Outside, a long table is ready and waiting for the family and food that will come together to celebrate this time of reflection, restraint and community. “Ramadan is the best time of the year,” says Gulay, slicing tomatoes and feta to go with the olives that make up just one element of this morning’s feast. “Not just spiritually, but also with regards to family,” she adds. “Everyone takes turns to break the fast each night [known as iftar] and there are lots of different foods put out. If someone invites you over during Ramadan, you have to invite them back to your house within the 30 days. There are also evening meals served at the mosque – it’s a real community get-together at Ramadan.”
Ramadan is a 30-day period during which Muslims may not eat or drink between sunrise and sunset.
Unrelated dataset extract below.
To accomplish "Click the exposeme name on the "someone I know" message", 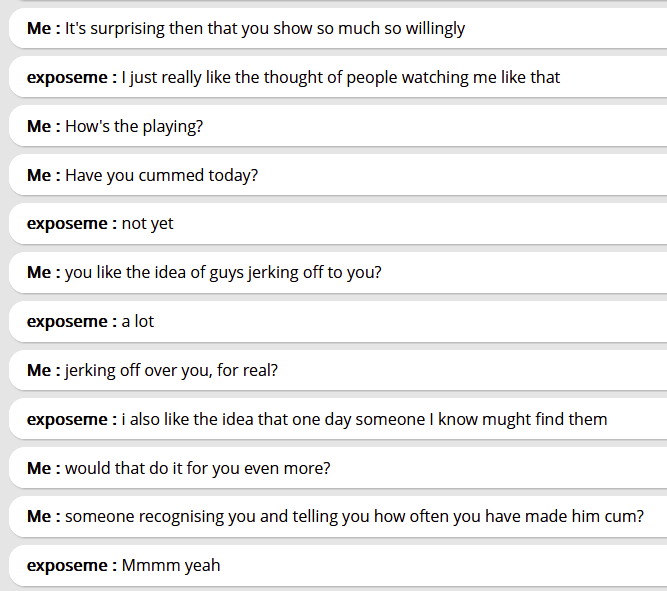I will click(x=72, y=419).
It is also a period during which Muslims reflect on their lives in regard to Islamic guidance. Sawm, the Arabic word for fasting, literally means ‘to refrain’, and Ramadan is a time of not only refraining from food and drink, but also from ‘evil’ actions, thoughts and words. Observant Muslims aim to make peace over past injustices, strengthen ties with family and friends, and rid themselves of bad habits.
During this time, breakfast is eaten in the darkness of pre-dawn, and, after sunset, Gulay and her family break their fast with water and a few dates, and then perhaps a bit of soup before dinner. “The first couple of days are difficult,” explains Gursel. “I get a few headaches, but then you get used to it. With the fasting, you’re doing it for God, but we’re helping ourselves too. You don’t have to suffer in this life.”
Originally from Adapazari near the Black Sea, Gursel and her husband Nihat came to Australia from Turkey 40 years ago. “I was pregnant with my first child when we came, and when she was born, I couldn’t understand the doctors and nurses – there was no interpreter at that time. When the kids got sick, I’d take them to the doctor, but I couldn’t explain what was going on. I used to watch so many soap operas – that’s how I learned English.”
The three women have spent two days preparing for the breakfast to celebrate the end of Ramadan. The day before, they made jam, butter, bread, baklava and börek – paper-thin pastry known as yufka that’s filled with a cheese or meat stuffing and then rolled up before being baked. “When you’re kneading the dough for börek, it’s ready when it’s as soft as your earlobe,” explains Gulay, who owns Celini’s, a Turkish restaurant where Ece is the chef. Gursel is in charge of the baklava, which is layered with crushed walnuts before being cut into diamonds. In the morning, Ece cooks potato chips with chillies and a tomato sauce; polenta with cheeses (a dish that is often eaten for breakfast during Ramadan); and eggs with spinach and onions.
As friends and family begin to arrive, younger members kiss the hands of older family members as a sign of respect. In return, they receive money, and for the children, sweets. Gulay’s nieces run around as their excitement builds – chasing chickens in the backyard and sneaking pieces of bread. Meanwhile, the men are getting restless, and as the table begins to groan under the weight of lovingly prepared food, they break their fast with hot, sweet tea and the freshly baked bread and homemade yoghurt curd.
There’s a moment of silence as mouths are filled and grumbling stomachs are satisfied, and then the chatter begins as dishes are passed from one to another and fasting becomes feasting.